[Task requirements] Copy out every one of the following records line for line, with nothing changed.

[Exercise inputs]

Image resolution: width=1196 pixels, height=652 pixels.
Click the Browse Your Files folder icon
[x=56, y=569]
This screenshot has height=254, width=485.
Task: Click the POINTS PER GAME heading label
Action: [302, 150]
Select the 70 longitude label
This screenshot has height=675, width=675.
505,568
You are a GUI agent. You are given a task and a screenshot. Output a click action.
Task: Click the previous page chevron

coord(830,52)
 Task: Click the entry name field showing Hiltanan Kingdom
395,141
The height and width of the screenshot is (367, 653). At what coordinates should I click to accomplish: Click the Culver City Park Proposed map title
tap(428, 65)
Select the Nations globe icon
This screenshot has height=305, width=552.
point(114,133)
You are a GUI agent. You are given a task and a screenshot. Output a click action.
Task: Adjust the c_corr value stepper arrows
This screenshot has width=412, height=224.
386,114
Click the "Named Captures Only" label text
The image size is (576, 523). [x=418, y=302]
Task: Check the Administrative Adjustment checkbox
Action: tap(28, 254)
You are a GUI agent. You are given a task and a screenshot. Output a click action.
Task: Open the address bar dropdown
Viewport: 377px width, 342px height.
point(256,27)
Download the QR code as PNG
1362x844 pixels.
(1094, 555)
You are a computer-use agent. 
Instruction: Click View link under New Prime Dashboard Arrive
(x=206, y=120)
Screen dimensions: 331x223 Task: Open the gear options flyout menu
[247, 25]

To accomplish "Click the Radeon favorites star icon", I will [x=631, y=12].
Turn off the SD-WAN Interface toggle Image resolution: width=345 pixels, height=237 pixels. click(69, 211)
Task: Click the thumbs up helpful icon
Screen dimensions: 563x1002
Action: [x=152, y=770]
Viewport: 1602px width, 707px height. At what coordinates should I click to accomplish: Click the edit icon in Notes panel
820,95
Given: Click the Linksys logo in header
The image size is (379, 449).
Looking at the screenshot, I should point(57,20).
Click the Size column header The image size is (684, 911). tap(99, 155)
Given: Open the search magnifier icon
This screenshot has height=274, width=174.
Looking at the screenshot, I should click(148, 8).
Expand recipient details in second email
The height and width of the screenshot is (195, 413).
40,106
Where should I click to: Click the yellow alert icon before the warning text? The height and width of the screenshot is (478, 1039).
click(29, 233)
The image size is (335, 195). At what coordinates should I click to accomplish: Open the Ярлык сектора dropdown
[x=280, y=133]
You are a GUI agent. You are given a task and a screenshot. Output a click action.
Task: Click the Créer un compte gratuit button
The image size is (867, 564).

[Exercise result]
Image resolution: width=1196 pixels, height=652 pixels.
Click the Browse Your Files folder icon
[x=56, y=569]
This screenshot has height=254, width=485.
Task: Click the POINTS PER GAME heading label
Action: [302, 150]
Select the 70 longitude label
This screenshot has height=675, width=675.
505,568
You are a GUI agent. You are given a task and a screenshot. Output a click action.
Task: Click the previous page chevron

coord(830,52)
 Task: Click the entry name field showing Hiltanan Kingdom
395,141
The height and width of the screenshot is (367, 653). At what coordinates should I click to accomplish: Click the Culver City Park Proposed map title
tap(428, 65)
Select the Nations globe icon
This screenshot has height=305, width=552.
point(114,133)
You are a GUI agent. You are given a task and a screenshot. Output a click action.
Task: Adjust the c_corr value stepper arrows
This screenshot has width=412, height=224.
386,114
Click the "Named Captures Only" label text
The image size is (576, 523). [x=418, y=302]
Task: Check the Administrative Adjustment checkbox
Action: tap(28, 254)
You are a GUI agent. You are given a task and a screenshot. Output a click action.
Task: Open the address bar dropdown
Viewport: 377px width, 342px height.
point(256,27)
Download the QR code as PNG
1362x844 pixels.
(1094, 555)
You are a computer-use agent. 
Instruction: Click View link under New Prime Dashboard Arrive
(x=206, y=120)
Screen dimensions: 331x223 Task: Open the gear options flyout menu
[247, 25]

To accomplish "Click the Radeon favorites star icon", I will [x=631, y=12].
Turn off the SD-WAN Interface toggle Image resolution: width=345 pixels, height=237 pixels. click(69, 211)
Task: Click the thumbs up helpful icon
Screen dimensions: 563x1002
Action: [x=152, y=770]
Viewport: 1602px width, 707px height. At what coordinates should I click to accomplish: Click the edit icon in Notes panel
820,95
Given: Click the Linksys logo in header
The image size is (379, 449).
Looking at the screenshot, I should point(57,20).
Click the Size column header The image size is (684, 911). tap(99, 155)
Given: Open the search magnifier icon
This screenshot has height=274, width=174.
Looking at the screenshot, I should click(148, 8).
Expand recipient details in second email
The height and width of the screenshot is (195, 413).
40,106
Where should I click to: Click the yellow alert icon before the warning text? The height and width of the screenshot is (478, 1039).
click(29, 233)
The image size is (335, 195). At what coordinates should I click to accomplish: Open the Ярлык сектора dropdown
[x=280, y=133]
You are a GUI agent. You are given a task and a screenshot. Output a click action.
Task: Click the Créer un compte gratuit button
The image size is (867, 564).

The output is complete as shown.